==== Data entries

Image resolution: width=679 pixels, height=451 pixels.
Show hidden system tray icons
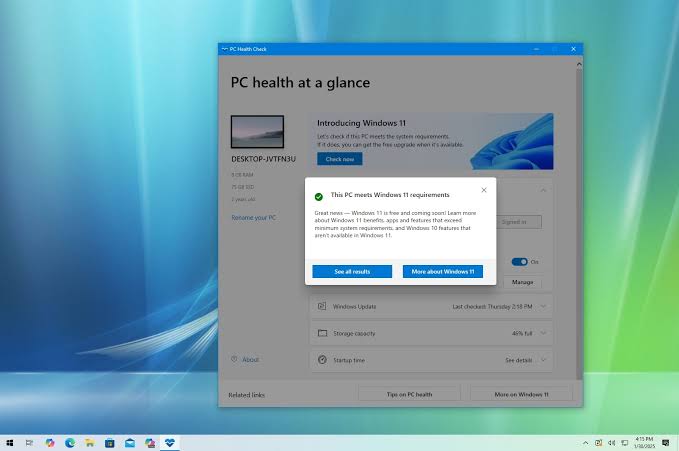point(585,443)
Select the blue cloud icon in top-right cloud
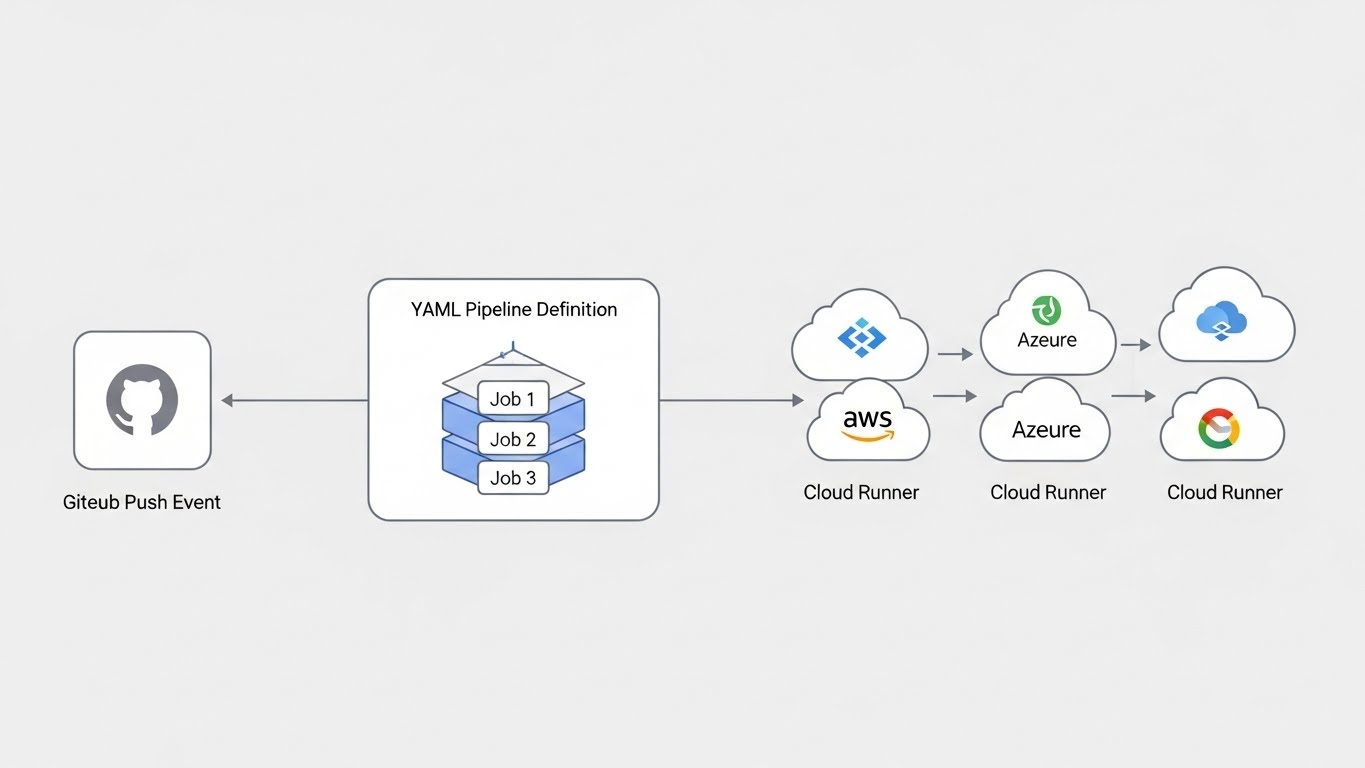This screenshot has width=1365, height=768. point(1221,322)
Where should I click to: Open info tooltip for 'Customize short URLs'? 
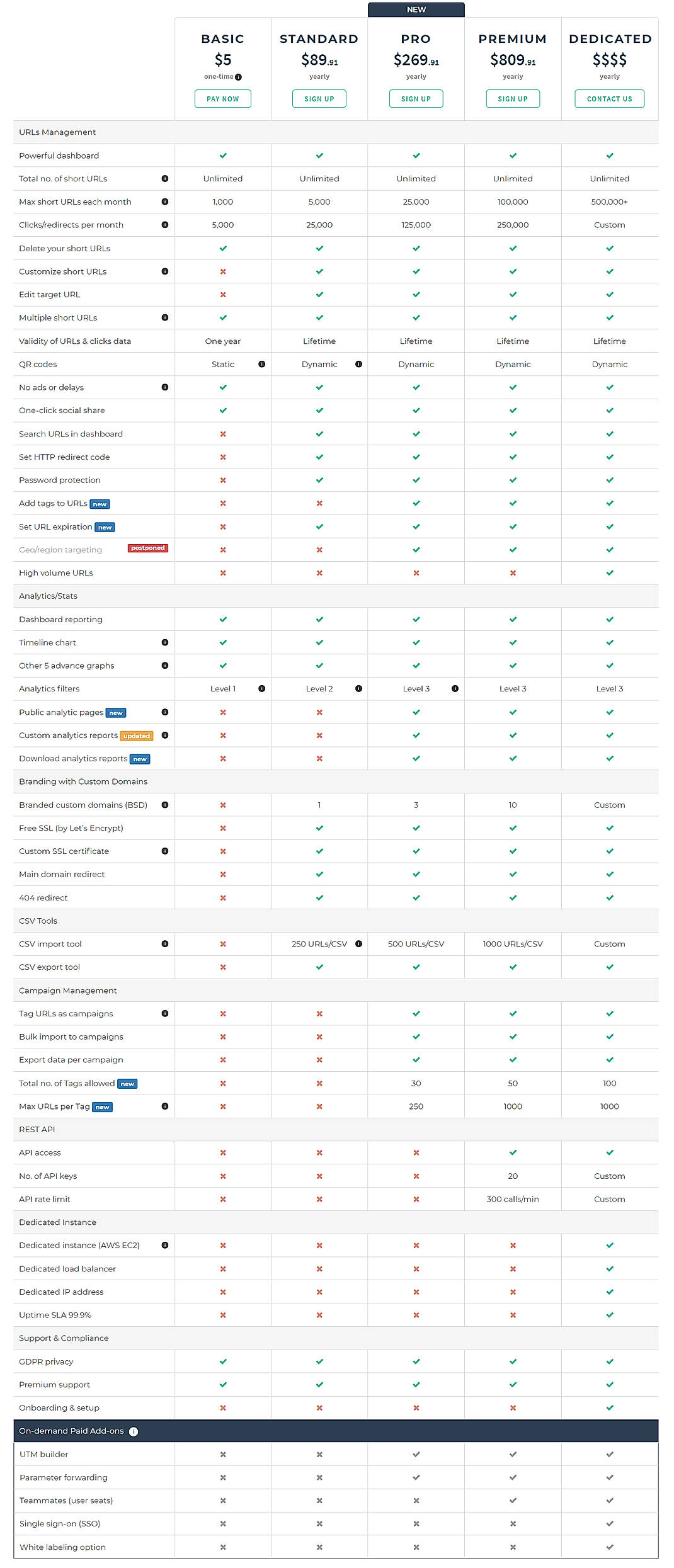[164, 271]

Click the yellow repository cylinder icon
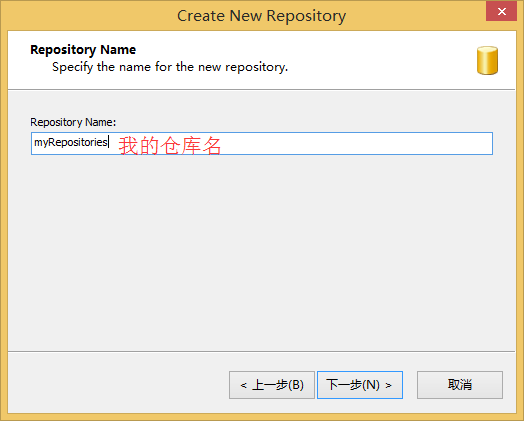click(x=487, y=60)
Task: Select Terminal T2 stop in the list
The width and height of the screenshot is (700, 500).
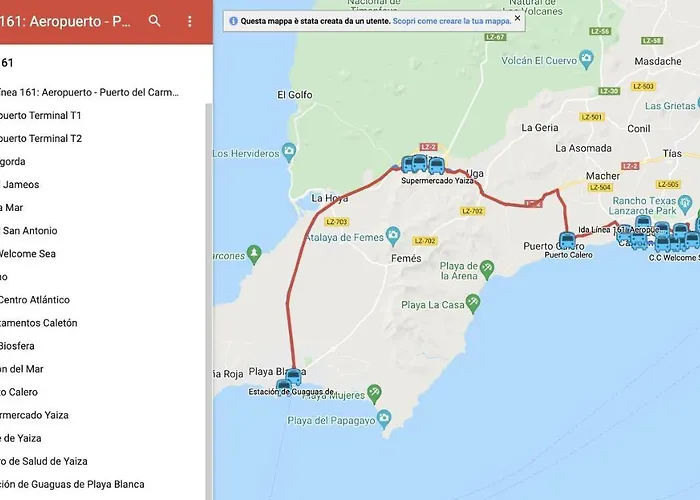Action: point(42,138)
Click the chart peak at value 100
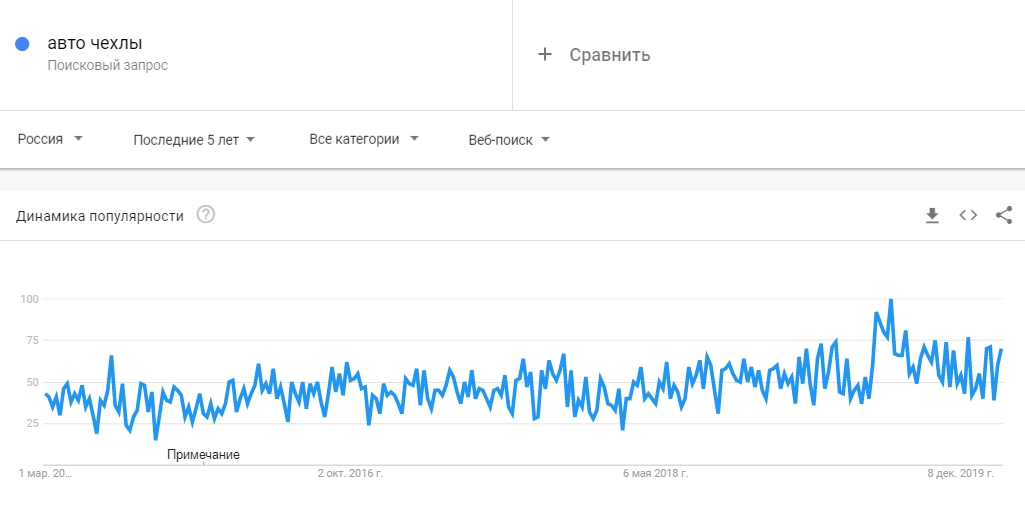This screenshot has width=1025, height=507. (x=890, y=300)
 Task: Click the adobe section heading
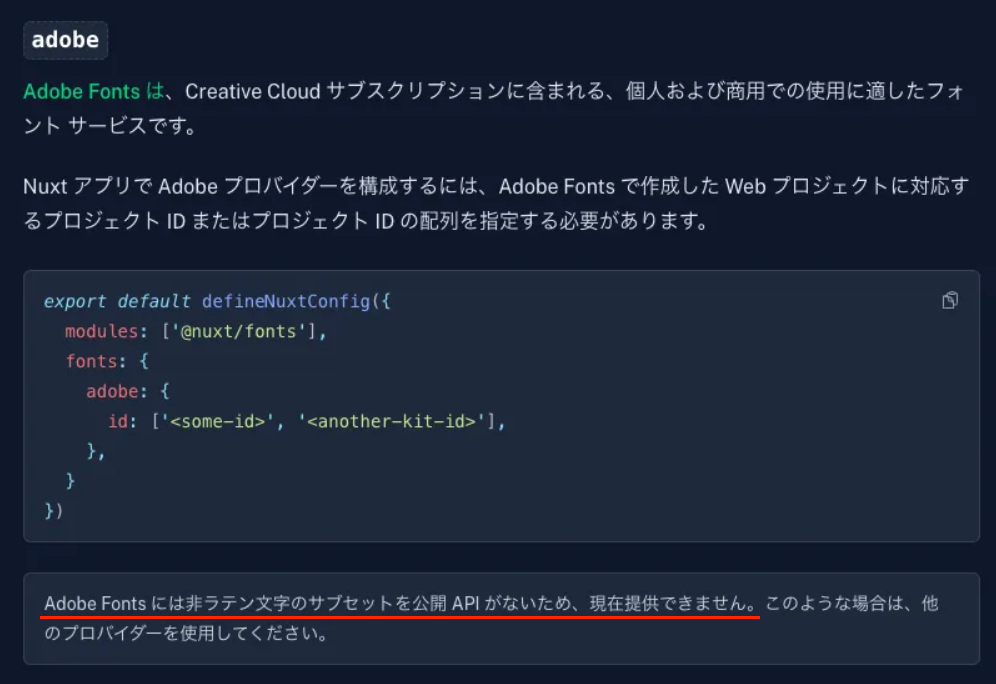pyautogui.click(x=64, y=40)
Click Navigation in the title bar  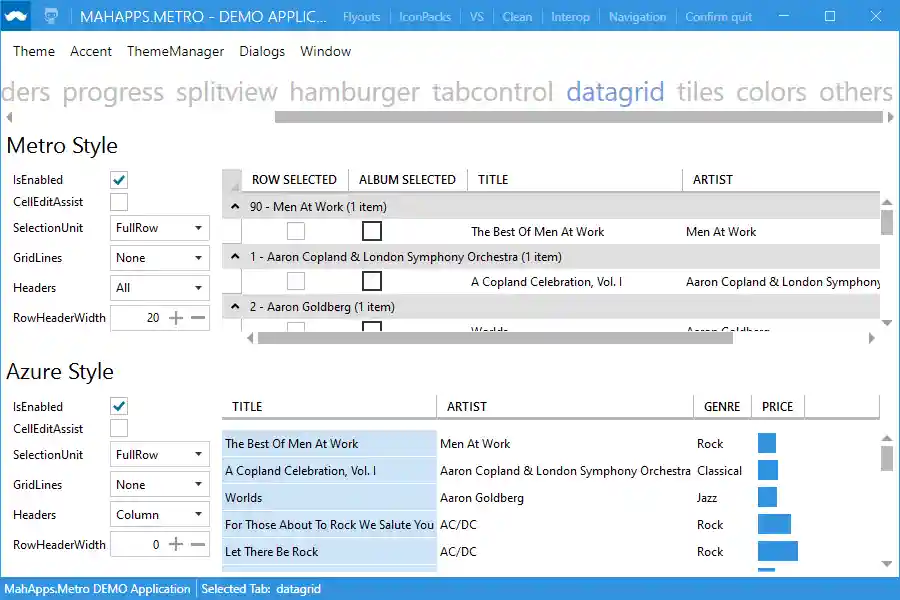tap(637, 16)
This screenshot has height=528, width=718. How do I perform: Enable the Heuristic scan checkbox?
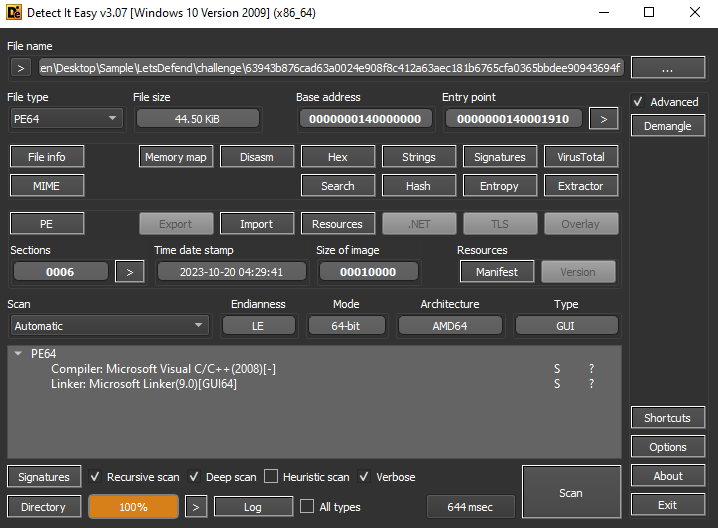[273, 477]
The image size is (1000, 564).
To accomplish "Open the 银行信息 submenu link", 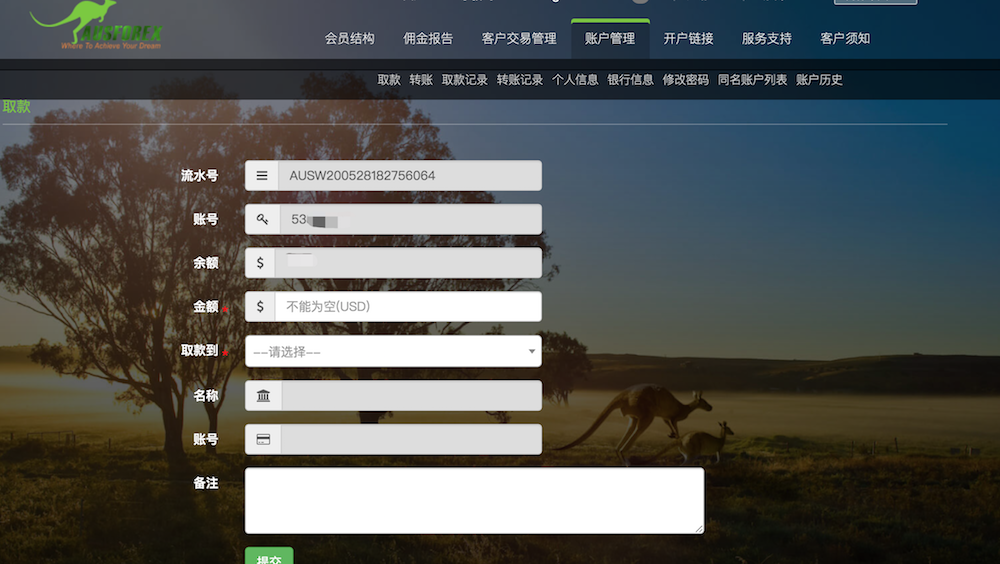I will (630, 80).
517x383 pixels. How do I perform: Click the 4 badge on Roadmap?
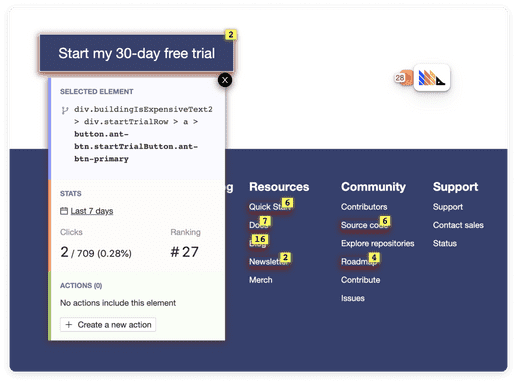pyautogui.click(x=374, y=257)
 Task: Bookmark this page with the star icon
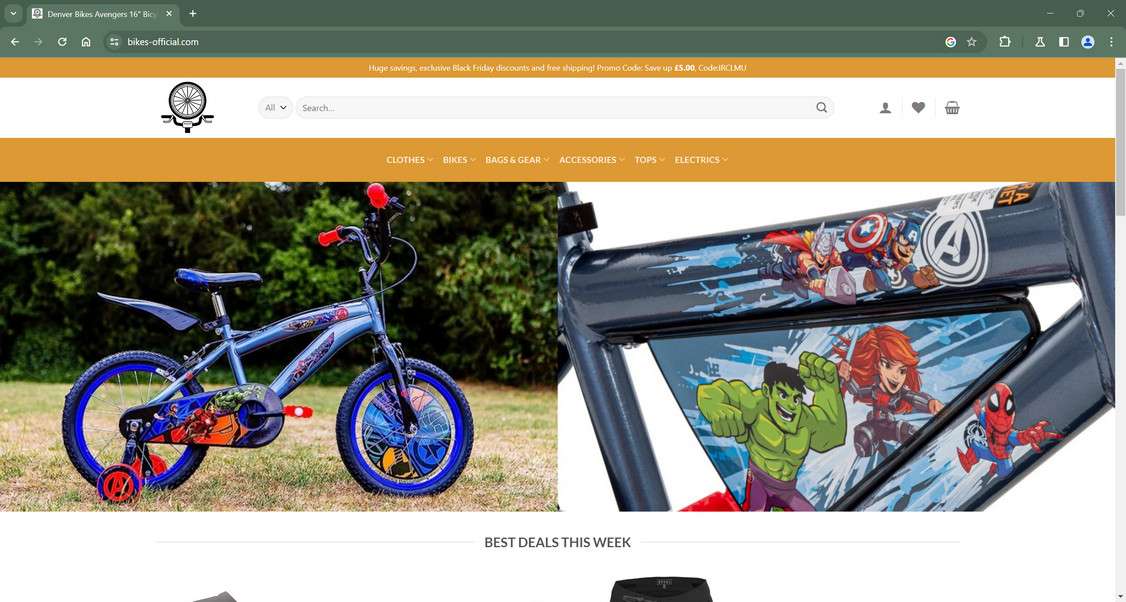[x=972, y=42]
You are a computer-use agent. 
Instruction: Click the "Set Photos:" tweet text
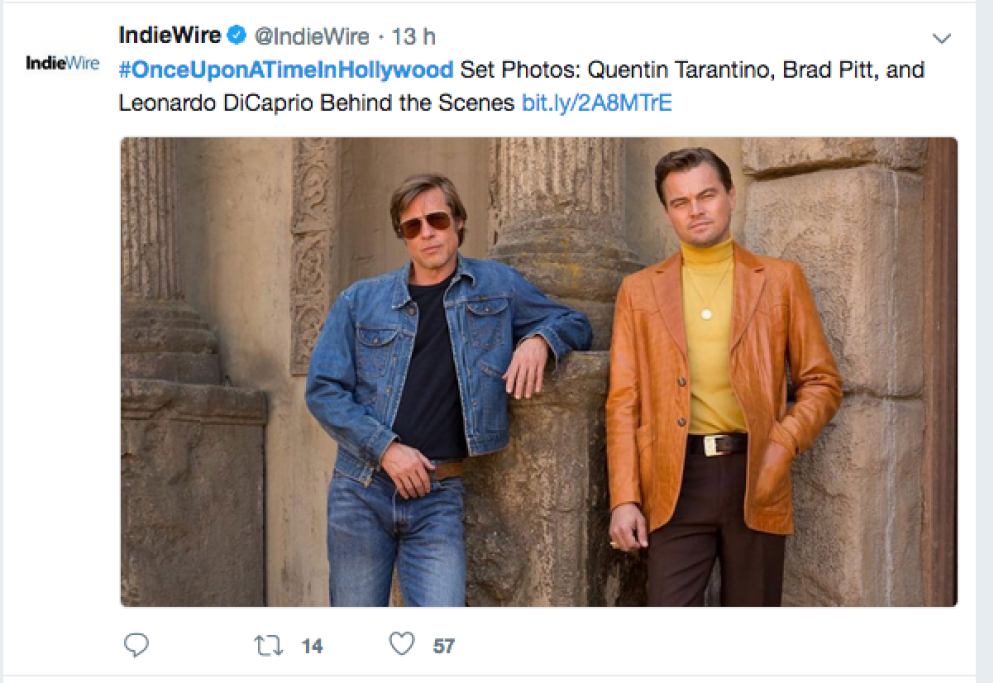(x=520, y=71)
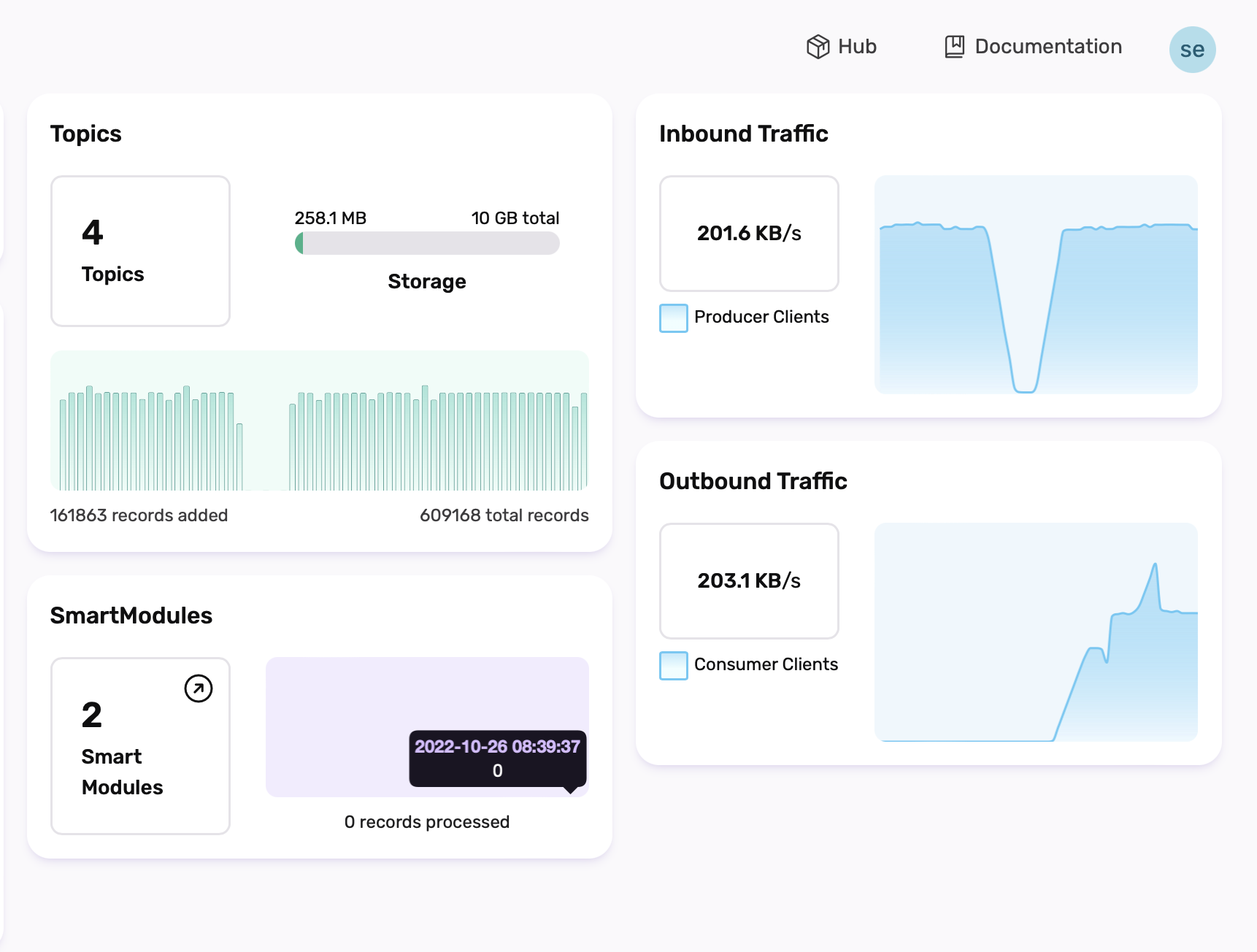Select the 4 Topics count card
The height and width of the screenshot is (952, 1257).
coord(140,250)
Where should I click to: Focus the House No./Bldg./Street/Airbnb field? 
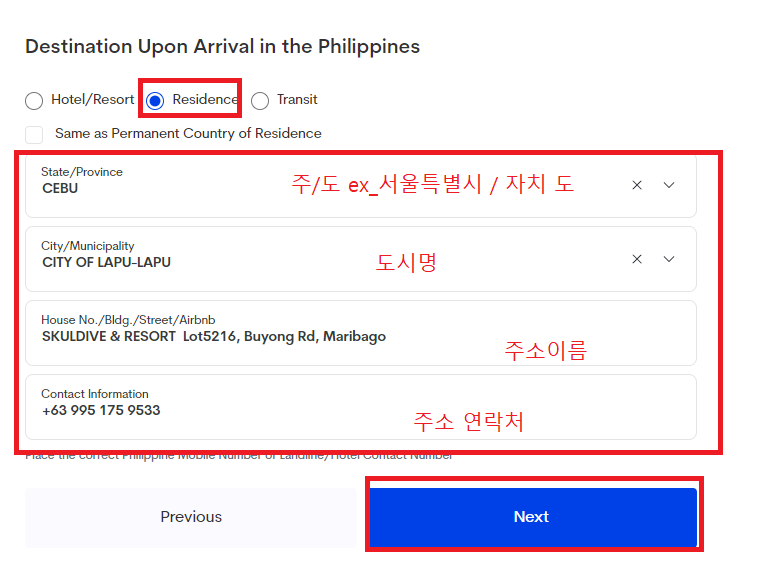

========

Print the material above word for word, starting at the very beginning and ending with the line that contains "Action: point(42,138)". Leave the pictures out.

▸ **Response**:
Image resolution: width=679 pixels, height=451 pixels.
Show hidden system tray icons
point(585,443)
Select the blue cloud icon in top-right cloud
This screenshot has width=1365, height=768. point(1221,322)
Where should I click to: Open info tooltip for 'Customize short URLs'? 
[164, 271]

Click the yellow repository cylinder icon
click(x=487, y=60)
Task: Select Terminal T2 stop in the list
The width and height of the screenshot is (700, 500).
Action: point(42,138)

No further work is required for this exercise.